(Dataset entries)
'''

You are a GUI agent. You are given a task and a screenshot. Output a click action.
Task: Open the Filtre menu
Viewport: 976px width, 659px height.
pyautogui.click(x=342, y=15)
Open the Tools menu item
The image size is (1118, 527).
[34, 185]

'''

Exercise:
A faithful retyping of every entry above is the task.

Answer box:
You are a GUI agent. You are given a task and a screenshot. Output a click action.
Task: Open the Filtre menu
Viewport: 976px width, 659px height.
pyautogui.click(x=342, y=15)
Open the Tools menu item
The image size is (1118, 527).
[34, 185]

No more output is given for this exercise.